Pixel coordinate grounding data
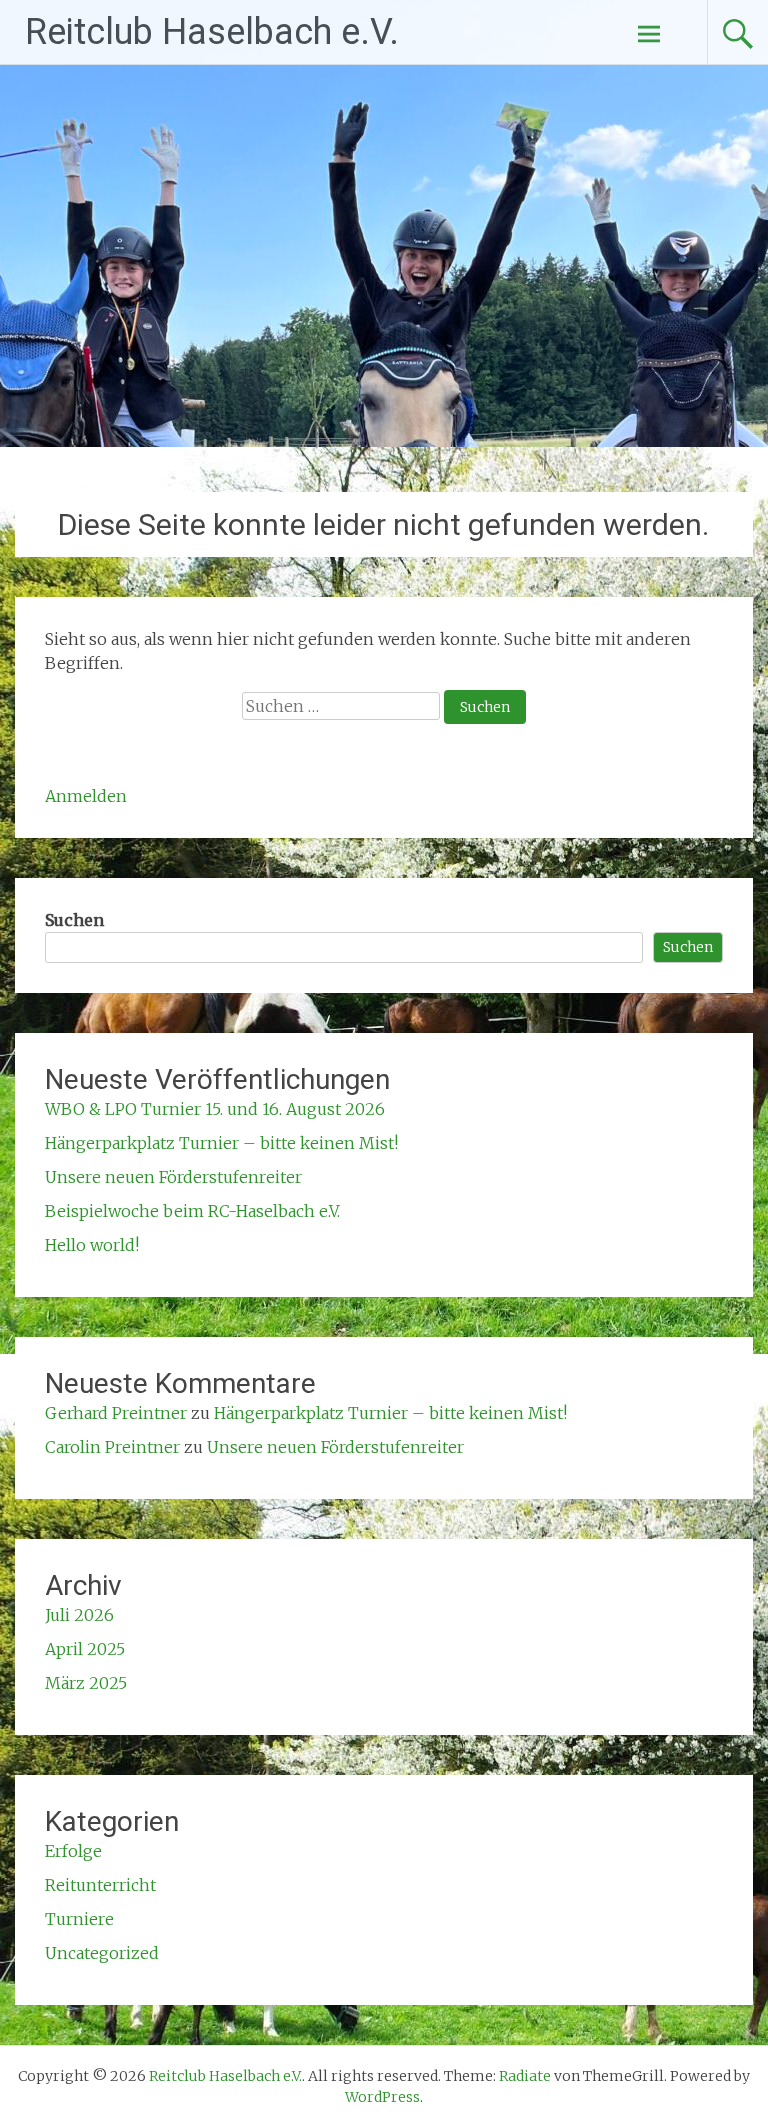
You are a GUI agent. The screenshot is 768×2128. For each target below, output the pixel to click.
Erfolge (73, 1851)
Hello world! (92, 1245)
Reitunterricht (100, 1885)
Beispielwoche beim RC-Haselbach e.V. (192, 1211)
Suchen (74, 920)
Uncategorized (102, 1953)
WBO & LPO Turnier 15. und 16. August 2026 (215, 1109)
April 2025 (85, 1649)
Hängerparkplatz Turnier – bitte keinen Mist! (221, 1143)
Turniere (79, 1919)
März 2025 (86, 1683)
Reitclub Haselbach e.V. (212, 32)
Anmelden (86, 796)
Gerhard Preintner (116, 1413)
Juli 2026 (79, 1615)
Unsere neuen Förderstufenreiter (173, 1177)
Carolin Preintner (112, 1447)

### WHAT IS REQUIRED
Give back, exactly and with nothing added, the lines from the line containing "Reitclub Haselbach e.V. (212, 32)" through the final line of the records above, both of them included.

### TASK ANSWER
Reitclub Haselbach e.V. (212, 32)
Anmelden (86, 796)
Gerhard Preintner (116, 1413)
Juli 2026 (79, 1615)
Unsere neuen Förderstufenreiter (173, 1177)
Carolin Preintner (112, 1447)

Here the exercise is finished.